Prof Frank Murray of Beaumont Hospital and president of Royal College of Physicians in Ireland has warned that Irish people are underestimating how much they drink and the harm it can cause.
Three Irish people die every day as a result of alcohol abuse. Previously these would have been mostly older men drinking heavily in pubs on a regular basis.
However in recent times there has been a huge increase in the number of women being admitted to hospital and dying from liver failure, Prof Murray says.
Speaking on RTÉ's Morning Ireland, Prof Murray said, "Commonly they are in their 40s, less commonly in their 30s and sometimes over 40s as well.
“We’ve seen a big change in deaths due to alcohol from being mainly older men to being much more gender balanced and much younger people.”
He said this change has come about because in Ireland and in the UK, most alcohol is now consumed at home rather than in the pub.
“What happens is people buy wine and in some cases people drink half a bottle a night several times during the week and a bottle each day at the weekends. That’s enough to cause liver failure.
“The awful thing is that people frequently have no premonition or warning that they’re going to develop liver failure, and to die as a result of alcohol because the vast majority of people who develop cirrhosis, develop liver failure, haven’t got symptoms before the crisis, and the life threatening component develops.”
Blood tests
He said that blood tests are not very precise and can often pick up the effects of alcohol rather than alcohol damage.
“The sad fact is we don’t have a great test of impending liver failure or impending advanced damaged leading to cirrhosis and liver death. Any abnormality should be a very serious warning to patients if they’re drinking substantially.
“Unfortunately many people with advanced liver disease will have relatively normal blood tests of the liver.”
Prof Murray said the single most important treatment is to stop consuming alcohol completely.
“There are two components, cirrhosis and the inflammatory component which will fade away if they stop drinking.
“Unfortunately when people get admitted to hospital with acute alcohol hepatitis - half of them die. Frequently that’s their first presentation. They die during that first admission, that’s the first that they know they’re in trouble.
“That’s part of the problem, people don’t identify any symptoms, they’re not out of breath, running out of energy, there’s nothing that they will recognise as specific. Interestingly people who drink heavily feel terrible all the time, that’s the alcohol, rather than the liver disease component of it.

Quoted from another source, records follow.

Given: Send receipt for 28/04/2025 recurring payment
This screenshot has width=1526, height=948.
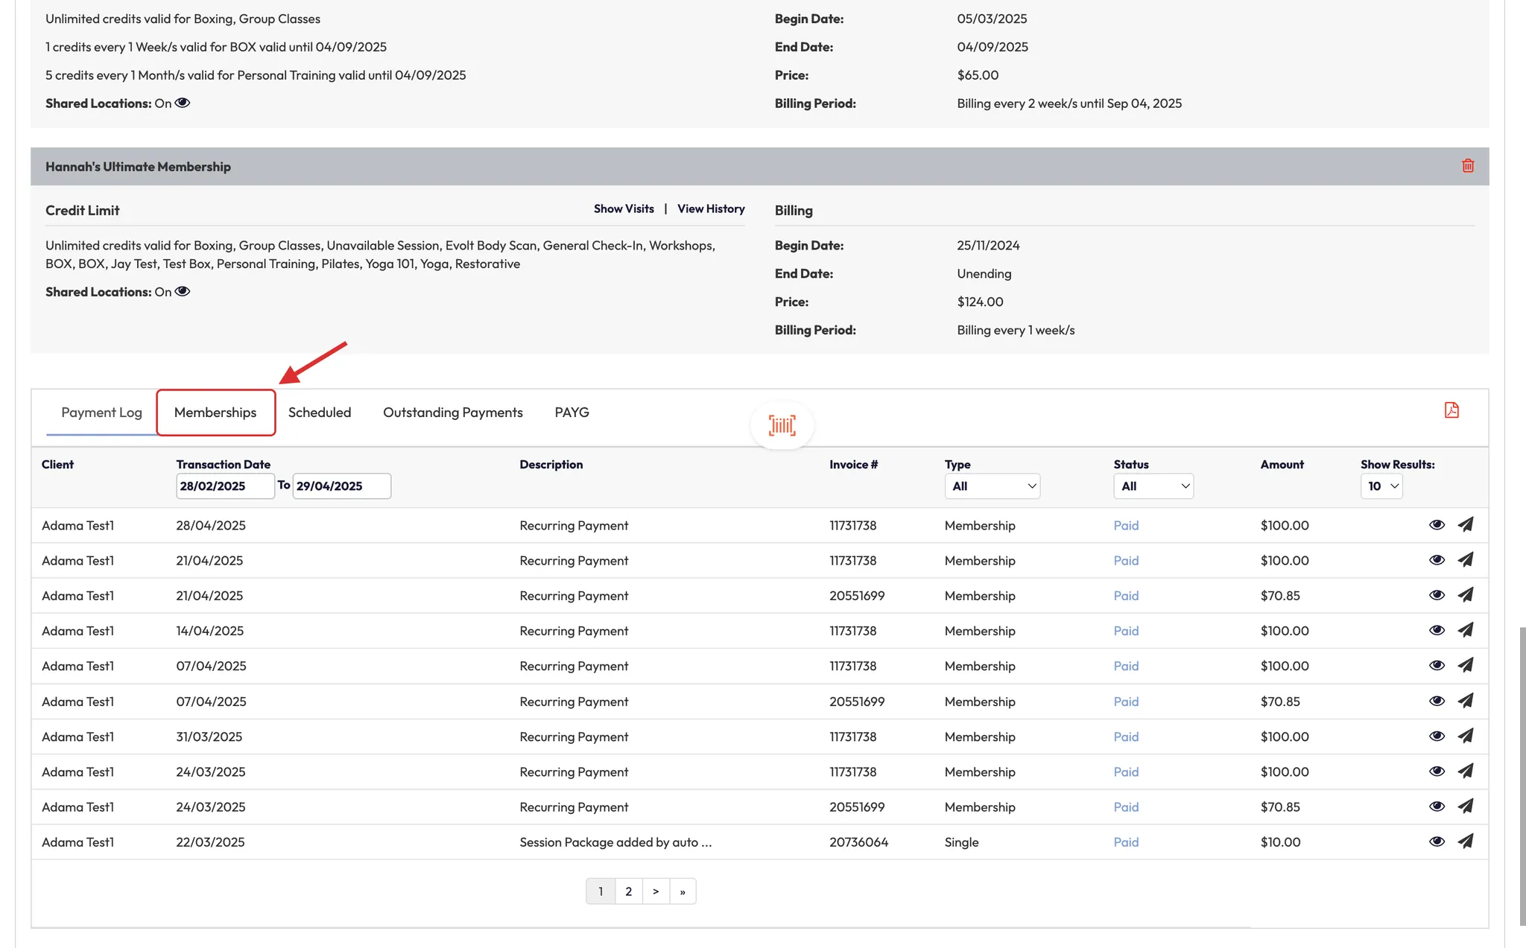Looking at the screenshot, I should point(1465,525).
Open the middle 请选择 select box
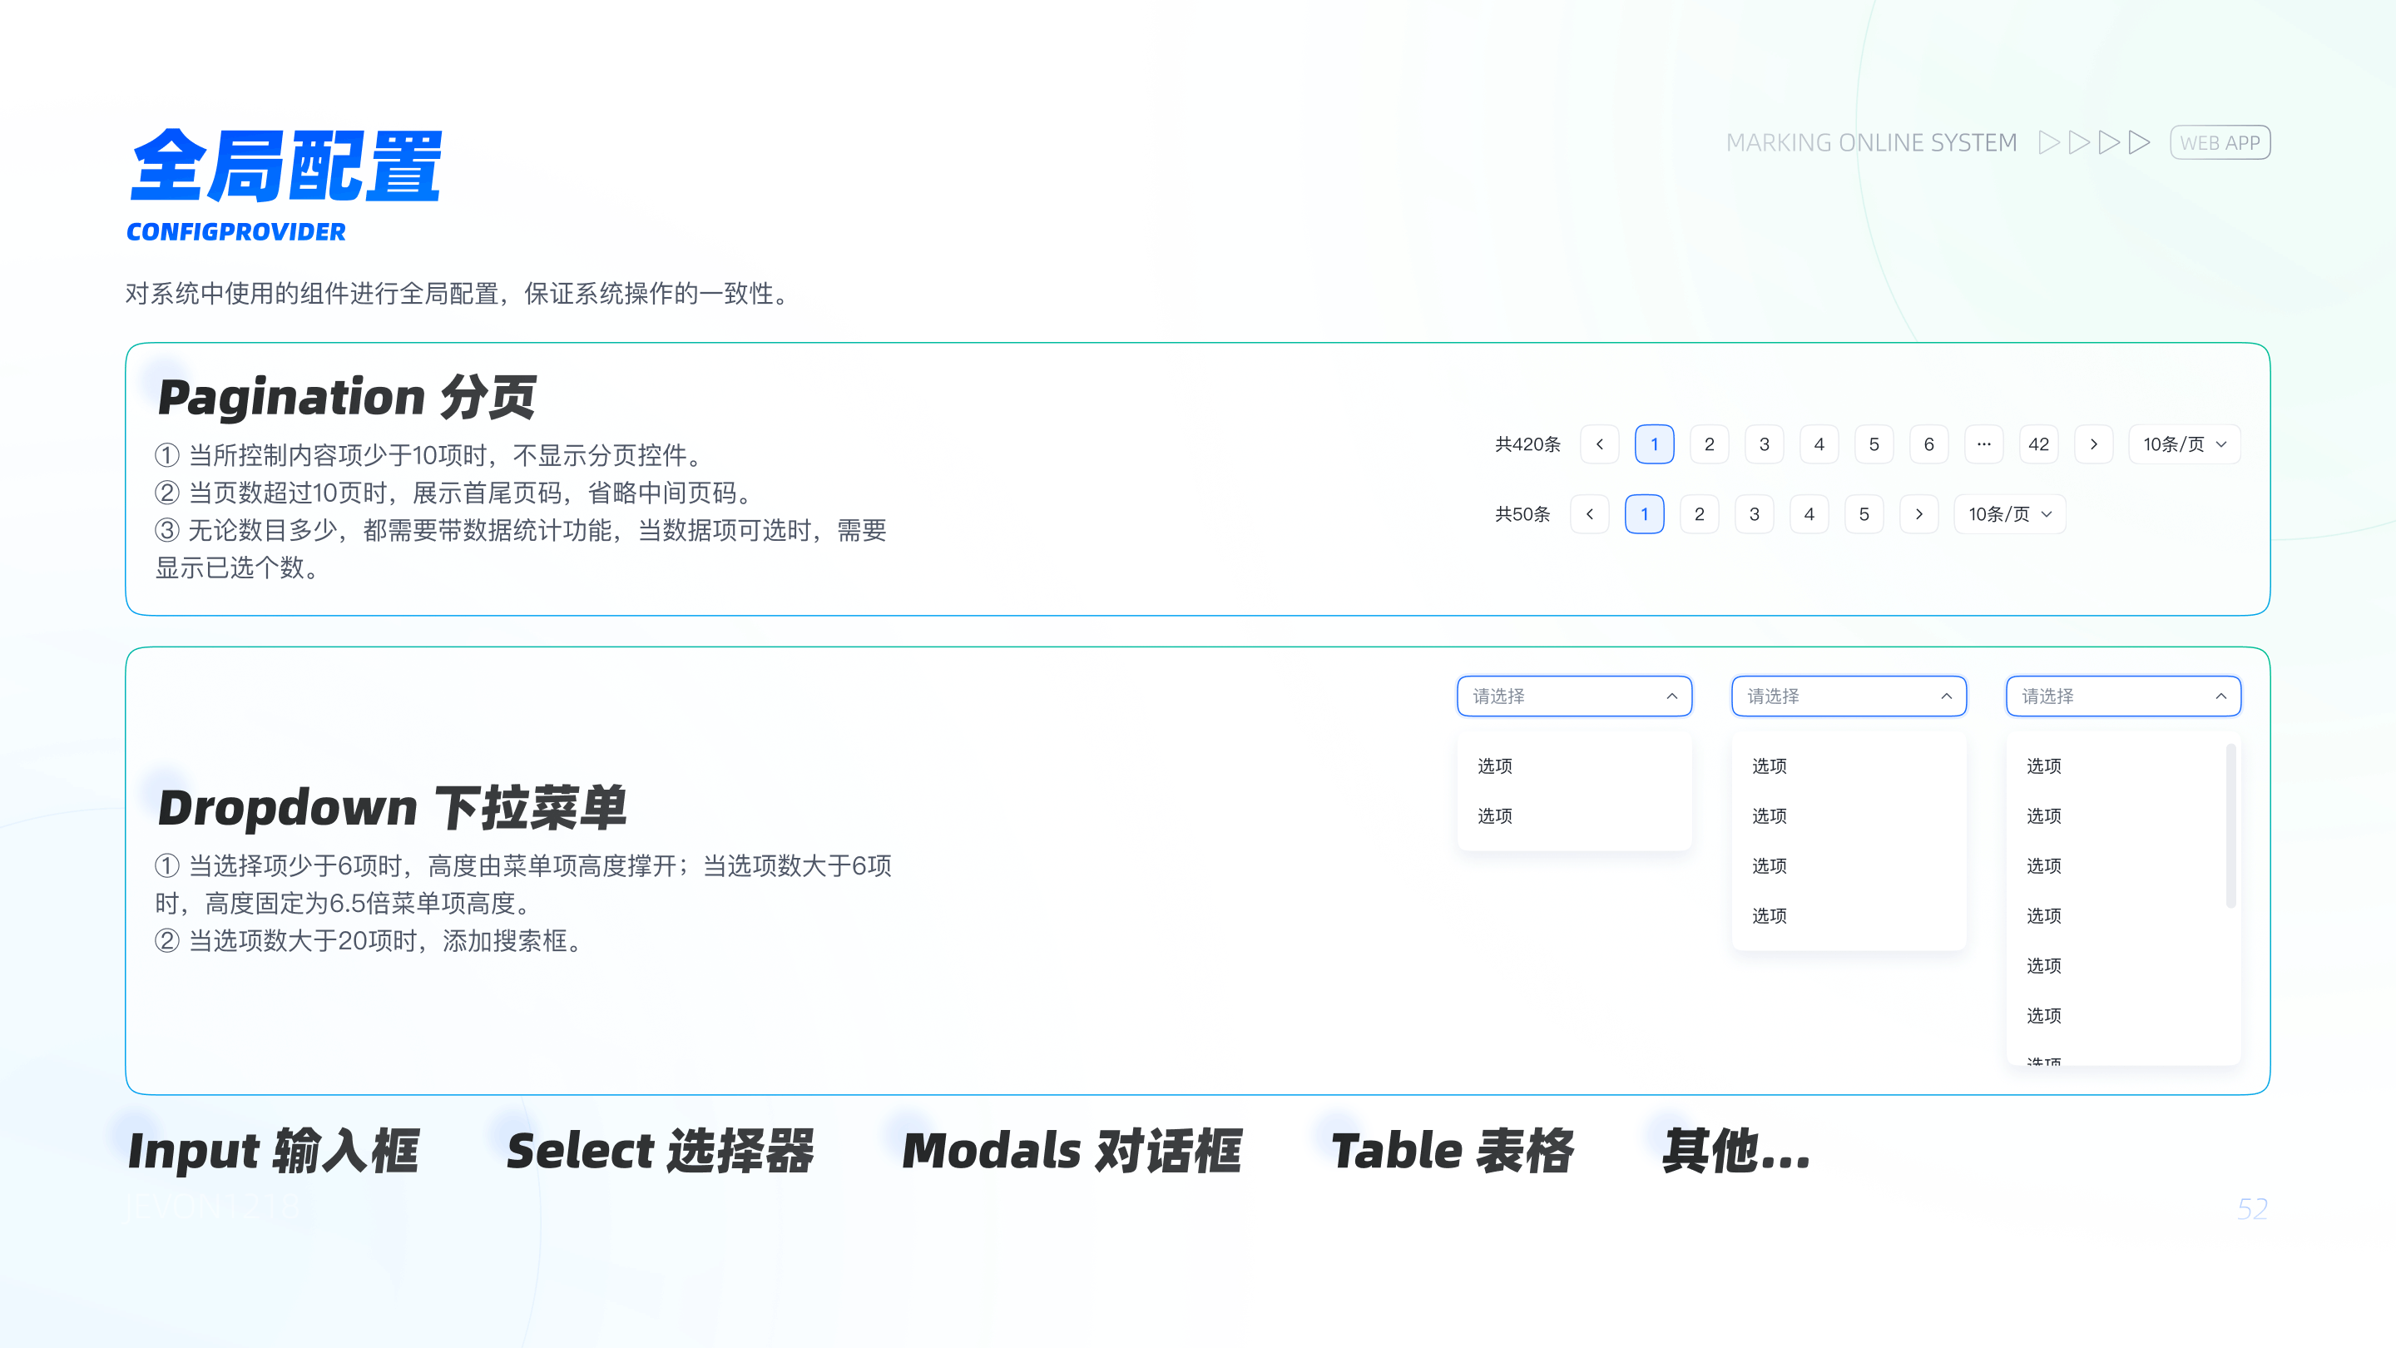Screen dimensions: 2396x1348 (1849, 695)
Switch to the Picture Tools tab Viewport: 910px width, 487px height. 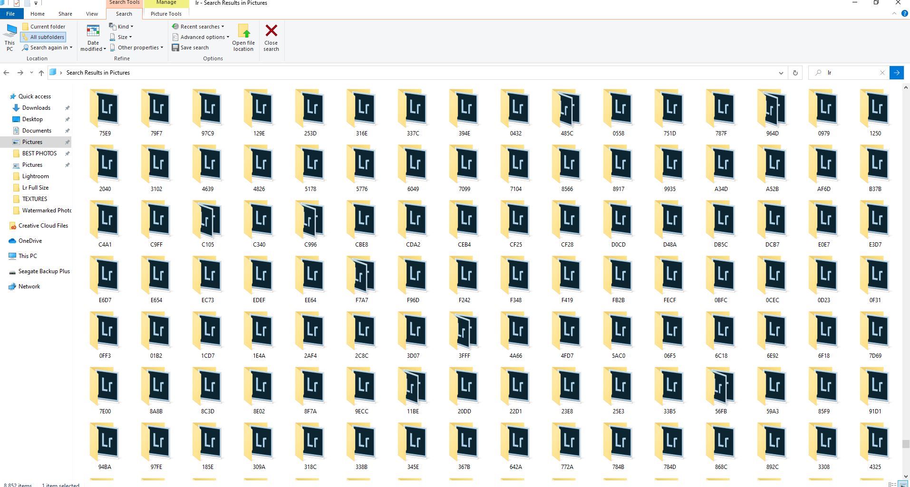click(x=165, y=13)
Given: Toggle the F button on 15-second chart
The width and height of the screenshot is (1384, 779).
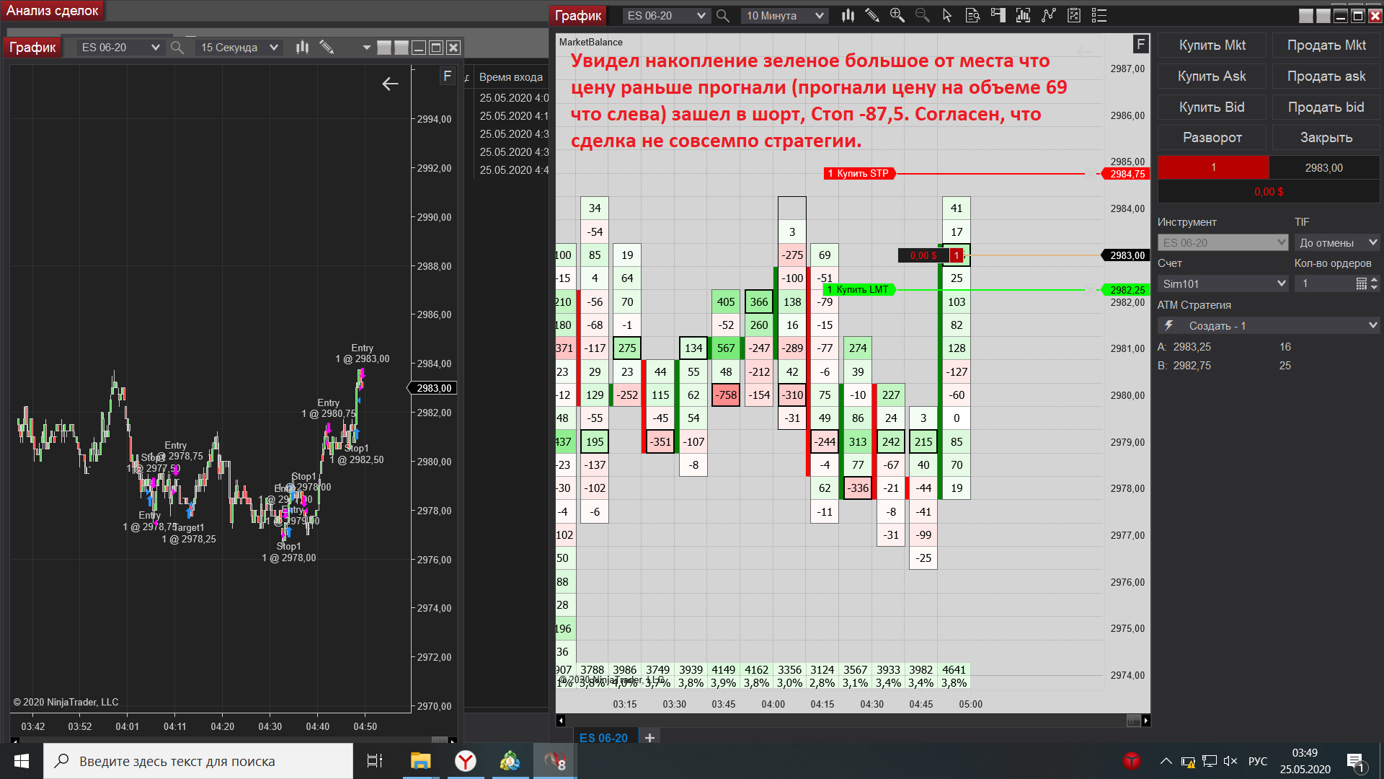Looking at the screenshot, I should click(x=448, y=76).
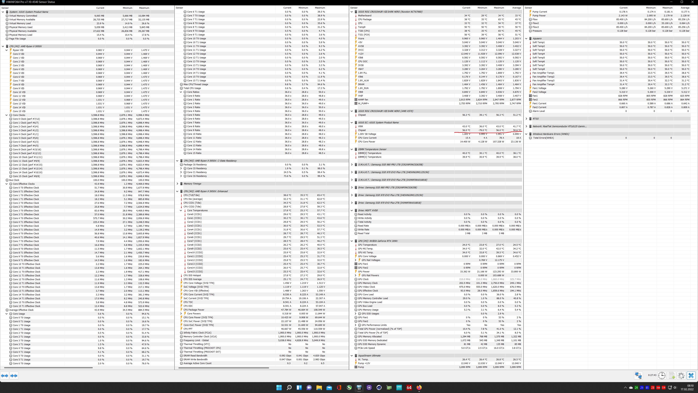Viewport: 698px width, 393px height.
Task: Collapse the Core Clocks tree node
Action: (x=7, y=115)
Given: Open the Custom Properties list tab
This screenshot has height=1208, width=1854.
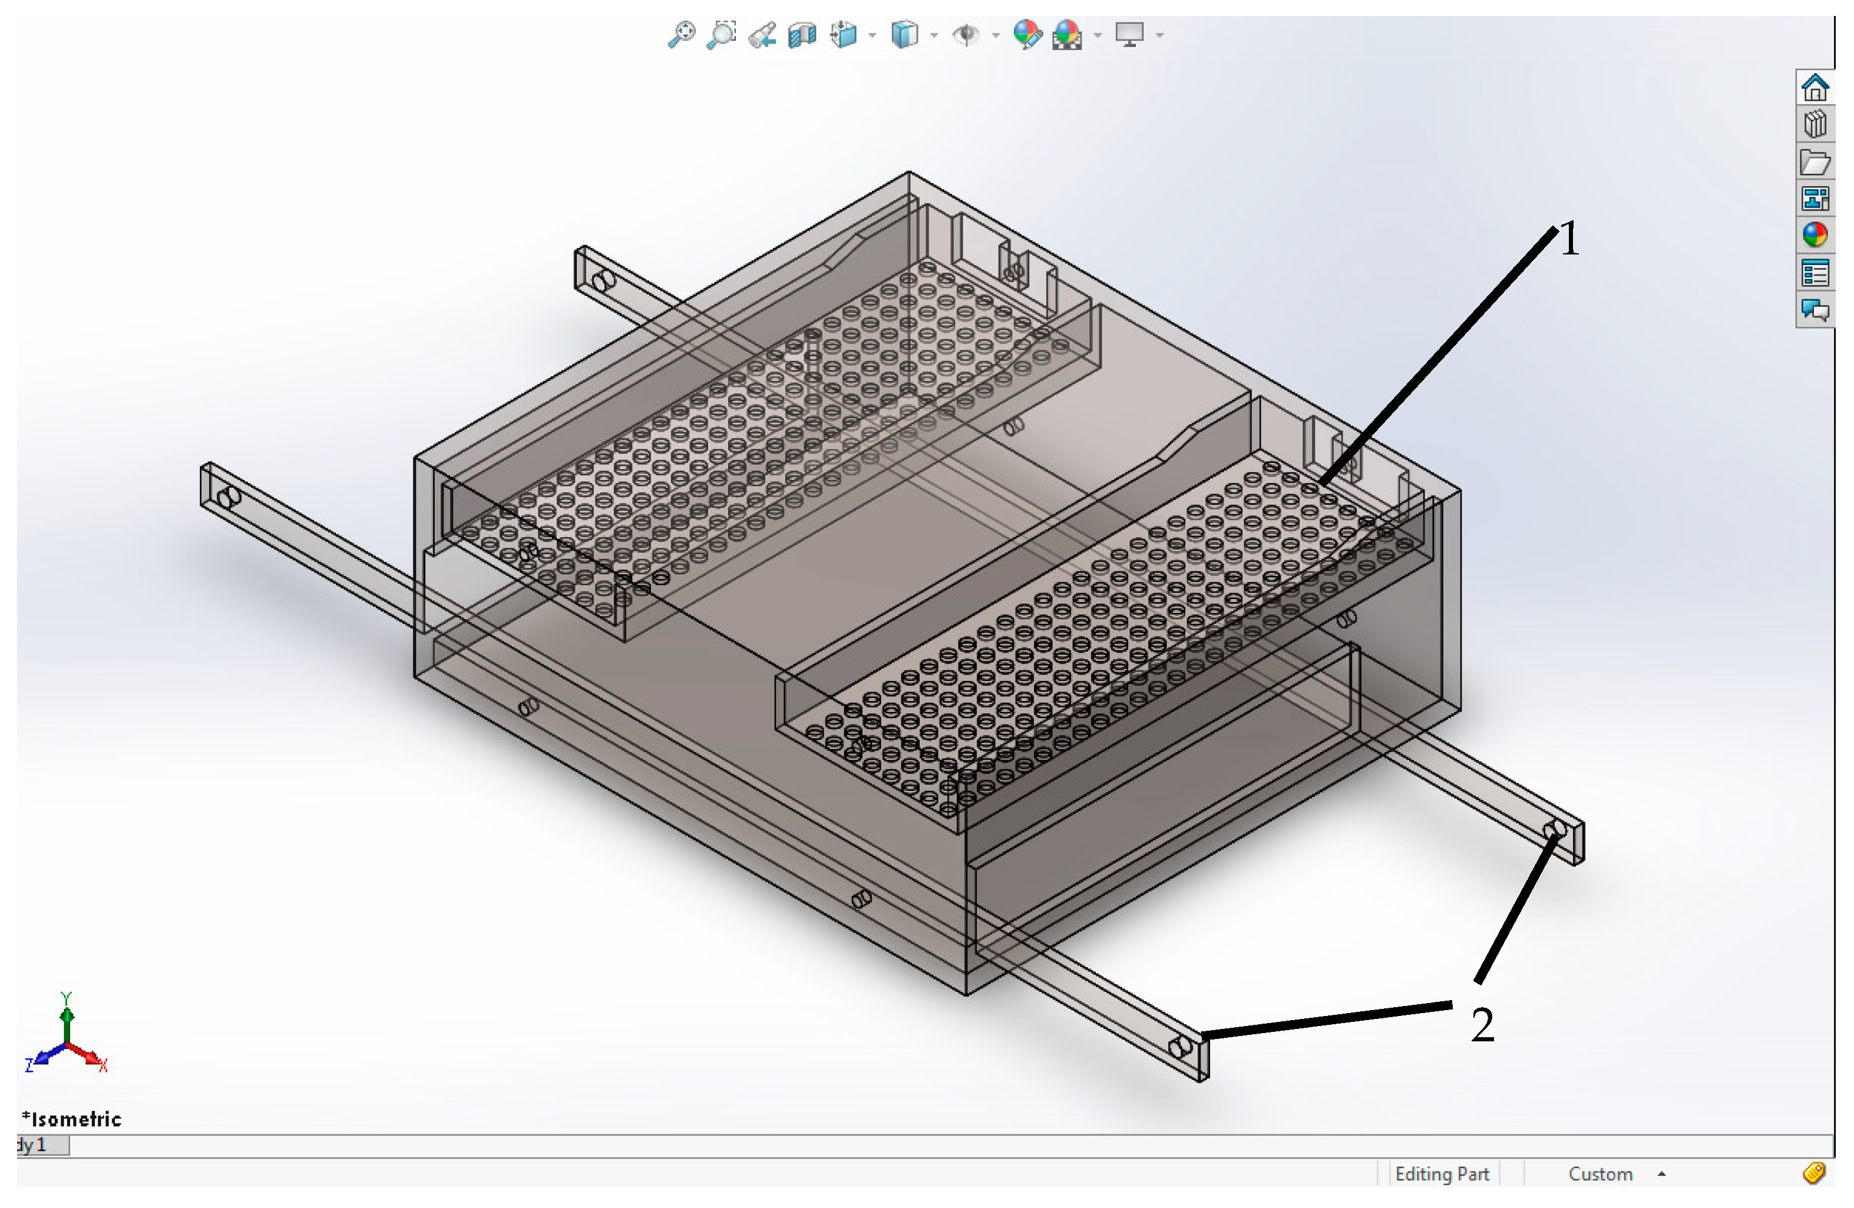Looking at the screenshot, I should tap(1815, 273).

“The majority of people who present with liver failure have not had antecedent symptoms which are attributable to the liver failure itself.”
“Unfortunately many patients who present will die in their initial presentation, or they are in hospital for a very long time with complex problems related to their liver failure.”
Prof Murray said the patients would not make it to liver transplant stage because the liver disease is too severe to get them over the six month period of abstinence that’s required for liver transplant.
He described it a complex and high mortality illness.
“There is a recklessness to it, most people underestimate how much alcohol they consume, by 61 per cent. There is a huge amount of under estimation of what they drink and of the risk.”